EXTRACT PROVIDED:
The thread of these most recent blogs began a little over a week ago with ‘Our History with Change’. As you realize, it wasn’t so much a complete history as it was a description of our initial experiences and an overview of its impact. Change is a constant element in reality. Even what we understand that word ‘reality’ to mean, changes. For numerous reasons, our underlying gut reaction to change changed. We became wary. We became fearful. Change was no longer welcomed and embraced. Change was threatening and to be avoided. To be sure, stuff in life still changed. But we fought it, complained about it, covered our eyes towards it and only begrudgingly accepted it when it was forced upon us.
The truth is: Reality involves change and we are emotionally fighting reality all the time.
It is no wonder that most of us are frustrated and exhausted.
When I realized this in myself and for myself, it felt like a light bulb moment. Not so much an exuberant “Eureka!”. More like an “Oh” that morphed into two other types of “Ohs” which ended in a trailing off “huuummmmmm”.
I wasn’t thinking this through. I was feeling it ripple.
There’s a cliché we’ve all used when something has finally occurred to us: “It just dawned on me…”. Light has come to where, up to then, there had been only darkness. These are awakening moments. These are when our eyes start to peek open and begin to catch a glimpse of the bigness that surrounds us.
I want to tell you that the bigness isn’t here to eat us. The bigness wants for us to come out and play…to wake up to wonder…to wake up to the unpredictable, the inexplicable and the fascinating.

DATA PROVIDED:
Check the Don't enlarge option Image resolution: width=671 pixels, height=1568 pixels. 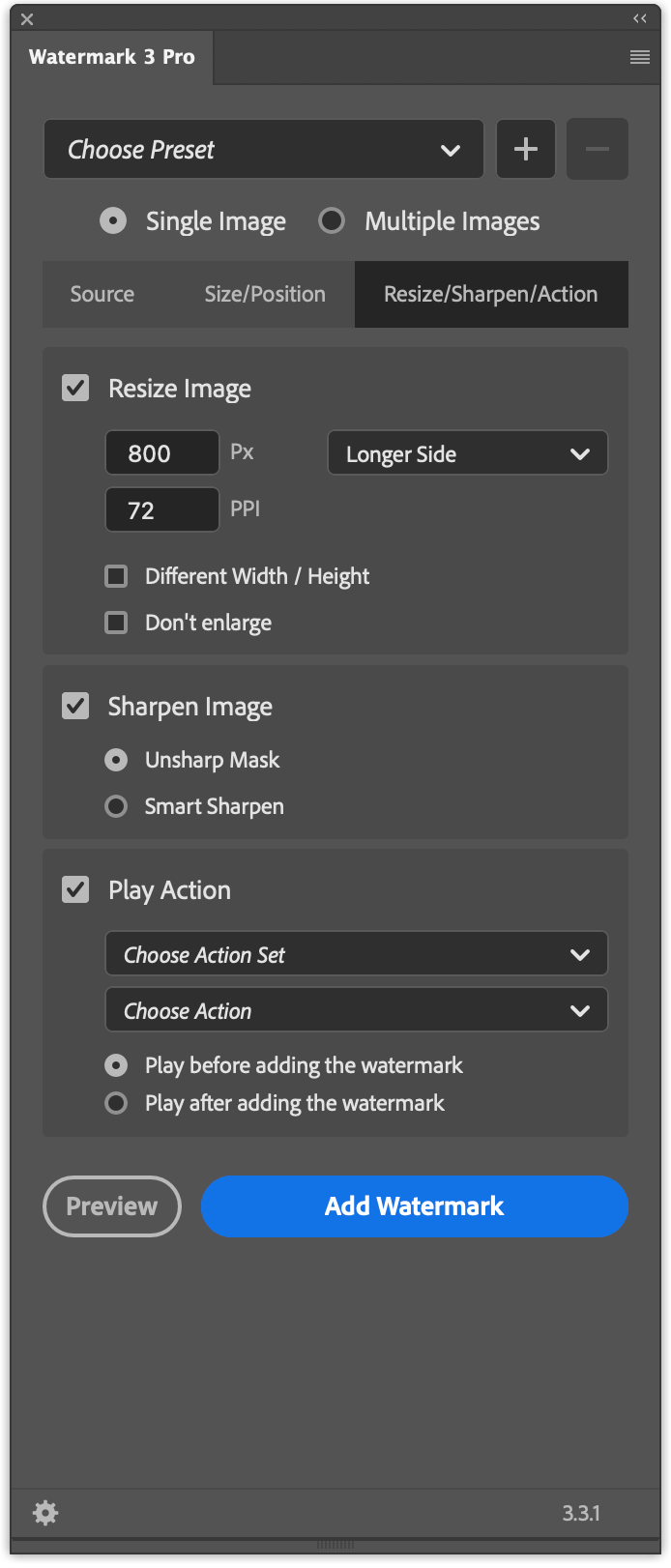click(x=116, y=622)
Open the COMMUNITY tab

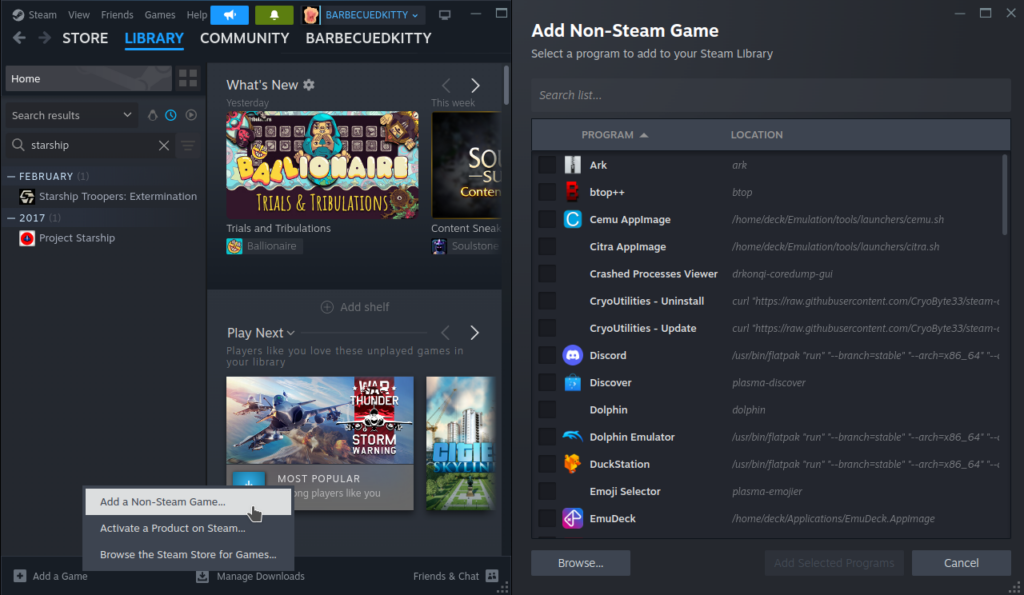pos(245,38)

--

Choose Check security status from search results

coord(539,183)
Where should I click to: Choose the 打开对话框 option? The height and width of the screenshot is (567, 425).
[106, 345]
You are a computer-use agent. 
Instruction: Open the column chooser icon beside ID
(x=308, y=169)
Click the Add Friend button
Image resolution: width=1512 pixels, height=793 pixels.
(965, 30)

* * *

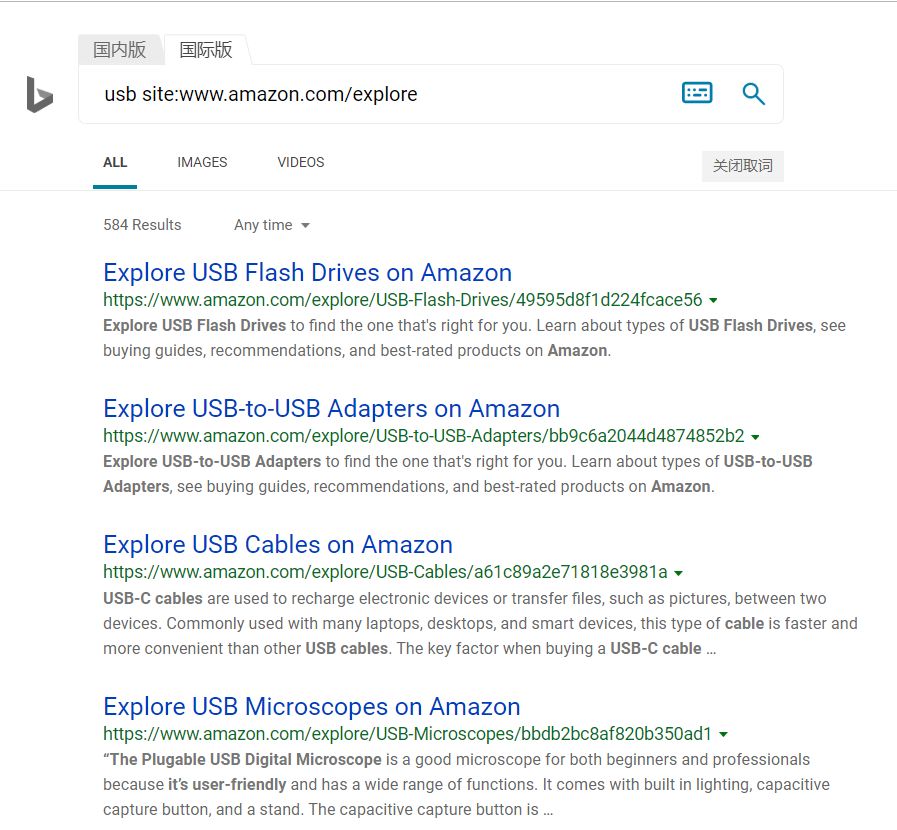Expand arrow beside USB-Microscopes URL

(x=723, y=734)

WHAT TO DO:
Continue the blog post about our fearful reaction to change, starting right after its last sentence.

OUTPUT OF THE EXERCISE:
I began by making friends with change. Sounds simple. Here’s what happened:
I started small. I moved my watch from my left wrist to my right for no other reason than to feel how I felt about that change. No big deal, right? Well, I have to tell you that after about an hour, my watch became a huge distraction. My mind wouldn’t stop picking at it. My right hand felt heavier. I swore I felt sweat and irritation under the band. (There was no evidence of that every time I checked, yet it kept coming to my mind.) It banged into stuff…the desk…the coffee cup…the keyboard. At one point, the watch (my body/my mind) actually gave me the sensation of being hot and I seriously considered that it was malfunctioning and that I needed to take it off before I got burned. I was manufacturing false adverse physical symptoms as a reaction to one simple change. My mind was throwing a temper tantrum! “Just put that back where it belongs and be done with this silliness.” I was scolding myself.
I gave in. I moved the watch back. Quite rapidly, almost immediately, everything felt better and settled down.
That’s my first awake experience with the forces of habit. I witnessed and felt the experience from start to finish. I was amazed, somewhat bewildered but thoroughly intrigued. I wrote down my experience with the best words I had at the time as if I were conducting my own experiment with myself. Which I was. Which is, of course, perfectly OK to do. Which I didn’t know then but have come to smile about now.
After I wrote down my notes, I moved my watch again. I was on my journey to making friends with change.